Well, the nature of just what is and isn't my "authentic self" has changed a lot over the years. In the past I thought it was immutable; now I know it isn't... and I also know it isn't what other people say it is, but what I say it is that is most important to my existence.
I realized that how I felt about myself was paramount to maintaining a healthy mind so as not to fall into an extremely unhealthy pit or rut of despair. My 'authentic self' certainly isn't a woman, I know that now. Far too much evidence - despite the shape of the body - that this is the case. Shape means nothing. What feels right and what is my natural inclinations that cause me relax when they are expressed is everything. As a "woman" I had knots in my shoulders from how nerve wracking and grating that existence was. As a man, I feel an absence of discomfort and anxiety. This isn't a conscious choice, just a bodily fact. And I'll go with that over anything anyone else says about what I "am".

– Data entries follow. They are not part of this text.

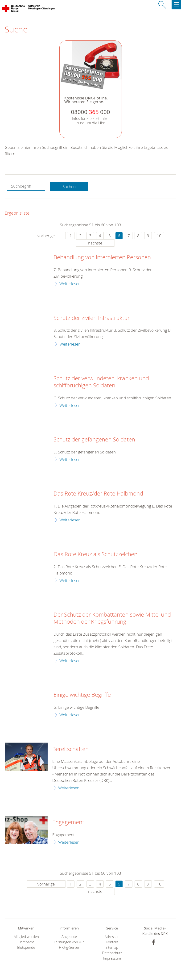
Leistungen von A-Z (69, 942)
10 (159, 235)
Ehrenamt (26, 942)
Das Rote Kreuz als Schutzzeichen (95, 554)
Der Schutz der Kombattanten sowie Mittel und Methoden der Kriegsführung (112, 618)
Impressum (112, 958)
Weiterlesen (70, 283)
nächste (95, 243)
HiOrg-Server (69, 947)
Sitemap (112, 947)
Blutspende (26, 947)
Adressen (112, 937)
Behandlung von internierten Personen (102, 257)
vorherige (46, 235)
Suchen (69, 186)
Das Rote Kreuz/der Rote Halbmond (98, 493)
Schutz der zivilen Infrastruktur (91, 318)
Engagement (68, 822)
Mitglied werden (26, 937)
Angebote (69, 937)
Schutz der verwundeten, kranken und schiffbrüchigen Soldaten (101, 382)
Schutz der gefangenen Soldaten (94, 439)
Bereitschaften (70, 749)
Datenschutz (112, 953)
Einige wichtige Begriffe (82, 695)
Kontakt (112, 942)
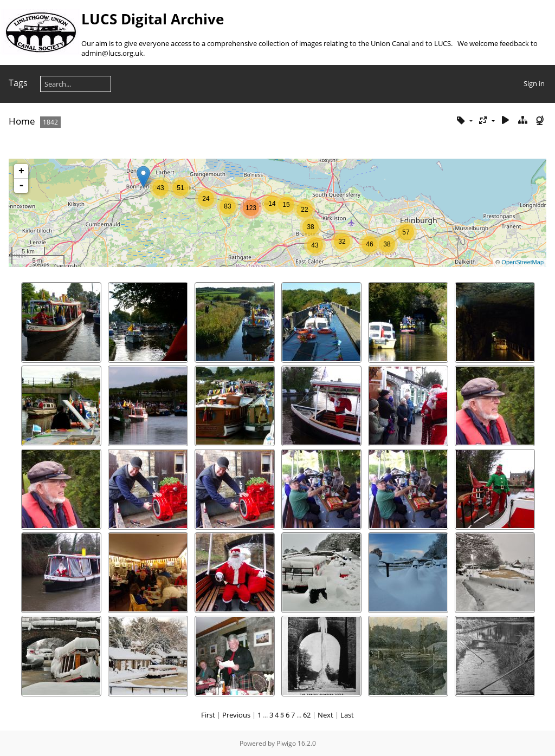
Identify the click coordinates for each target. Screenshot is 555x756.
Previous (236, 715)
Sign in (534, 83)
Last (347, 715)
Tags (18, 83)
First (208, 715)
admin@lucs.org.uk (112, 53)
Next (325, 715)
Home (22, 121)
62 (307, 715)
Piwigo (286, 743)
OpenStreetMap (522, 262)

So what does the dysphoria feel like...? It was kind of like... sharing a cell with someone I didn't get along with at first. You go through the motions of initial dislike, then deep hatred, then finally you try your best to simply ignore the person and live your life, but ofc they can never go away. They will always be there to stare at you in the mirror, remind you when you see a body like your own on TV, and they'll be there whenever anyone reminds you how wonderful you should be feeling about your birth gender because they assume you like it and identify with it. The very best you can do is turn away and try not to look at them. I remember my days as a teenager abjectly reviling myself. I would sit up asking why the hell I had to be born this way because I knew it was preventing me from having a normal life, from enjoying and experiencing many of the things others can enjoy without effort. So it feels like hate, it feels like suppression, it feels like being denied a proper life, and it feels like bitterness because of it. Ultimately it all cumulatively builds up to the usual things like anxiety, social anxiety, depression, despair. It's a complicated set of interlocking emotions not easily put into words, but it absolutely feels like a chain hooked into your back keeping you from moving forward, in most directions... or perhaps like being outside in the cold looking in at other people enjoying things you never can and never will.

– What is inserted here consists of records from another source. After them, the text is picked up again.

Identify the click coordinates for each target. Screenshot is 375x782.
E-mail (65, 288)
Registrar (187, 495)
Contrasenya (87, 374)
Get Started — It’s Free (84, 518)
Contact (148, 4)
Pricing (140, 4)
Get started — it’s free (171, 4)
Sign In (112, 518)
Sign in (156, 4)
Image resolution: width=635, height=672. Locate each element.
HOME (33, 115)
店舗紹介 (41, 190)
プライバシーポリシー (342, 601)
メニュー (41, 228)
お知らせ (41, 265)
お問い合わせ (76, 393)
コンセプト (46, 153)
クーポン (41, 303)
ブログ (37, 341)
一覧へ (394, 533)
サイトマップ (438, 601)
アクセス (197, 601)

I felt at some points like perhaps I was defying my reality, but then I learned that reality is as much in the mind as outside of it. Especially when it comes to happiness. What I do to my body is nobody else's business, nobody else has a stake in it, so what is there to lose?

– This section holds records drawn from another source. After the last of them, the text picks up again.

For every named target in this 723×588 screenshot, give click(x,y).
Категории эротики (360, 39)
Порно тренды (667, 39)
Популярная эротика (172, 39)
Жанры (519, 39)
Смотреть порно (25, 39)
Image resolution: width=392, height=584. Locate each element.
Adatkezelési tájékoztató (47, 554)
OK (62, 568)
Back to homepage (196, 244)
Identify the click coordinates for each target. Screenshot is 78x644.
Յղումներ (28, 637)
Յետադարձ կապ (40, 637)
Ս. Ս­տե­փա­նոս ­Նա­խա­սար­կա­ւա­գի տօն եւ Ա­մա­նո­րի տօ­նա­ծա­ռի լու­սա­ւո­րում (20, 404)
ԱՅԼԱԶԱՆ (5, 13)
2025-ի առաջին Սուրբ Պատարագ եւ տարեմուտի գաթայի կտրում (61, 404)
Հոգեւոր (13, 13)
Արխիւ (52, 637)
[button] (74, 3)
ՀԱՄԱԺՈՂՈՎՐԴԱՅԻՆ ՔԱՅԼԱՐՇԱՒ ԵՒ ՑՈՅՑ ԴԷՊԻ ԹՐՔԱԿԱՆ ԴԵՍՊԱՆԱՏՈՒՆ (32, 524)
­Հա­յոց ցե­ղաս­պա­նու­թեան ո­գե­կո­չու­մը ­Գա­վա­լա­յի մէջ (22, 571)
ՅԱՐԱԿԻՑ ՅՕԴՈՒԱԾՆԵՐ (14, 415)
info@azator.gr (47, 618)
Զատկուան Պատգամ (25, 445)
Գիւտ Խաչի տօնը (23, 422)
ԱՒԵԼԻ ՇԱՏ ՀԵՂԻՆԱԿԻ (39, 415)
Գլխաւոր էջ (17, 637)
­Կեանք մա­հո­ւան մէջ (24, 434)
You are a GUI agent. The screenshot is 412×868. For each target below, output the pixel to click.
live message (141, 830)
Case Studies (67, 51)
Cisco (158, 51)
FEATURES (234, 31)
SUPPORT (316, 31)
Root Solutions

But if you only feel mildly dysphoric about your gender, you'll be like some people I know who seem to fall more in the middle of the spectrum and are less tormented by not being one gender or the other. The absolutism of my early years was a big problem and now I know it was all for nothing, really... most of the time you're free to be whoever you want to be and as long as you don't put yourself in trouble's way, I doubt any "transgender police" are going to find you. At least not if society remains the way it is here. It would have to be some Nazi Germany-esque social cleansing scenario that would have me worrying; what people may say or think doesn't worry me, only what they may do. And most of the time they don't do much, or cannot do much to hurt you, even if they disapprove. Sticks and stones, right? I only care about the sticks and the stones, and keeping out of dangerous situations. Other than that, nobody bothers me about my trans status.
The idea of being a man never appealed to me especially. It still doesn't especially. It's already who I am inside, there's no allure, nothing surprising about it. I don't feel like a transitional person - I've always been that person, with a mis-formed body.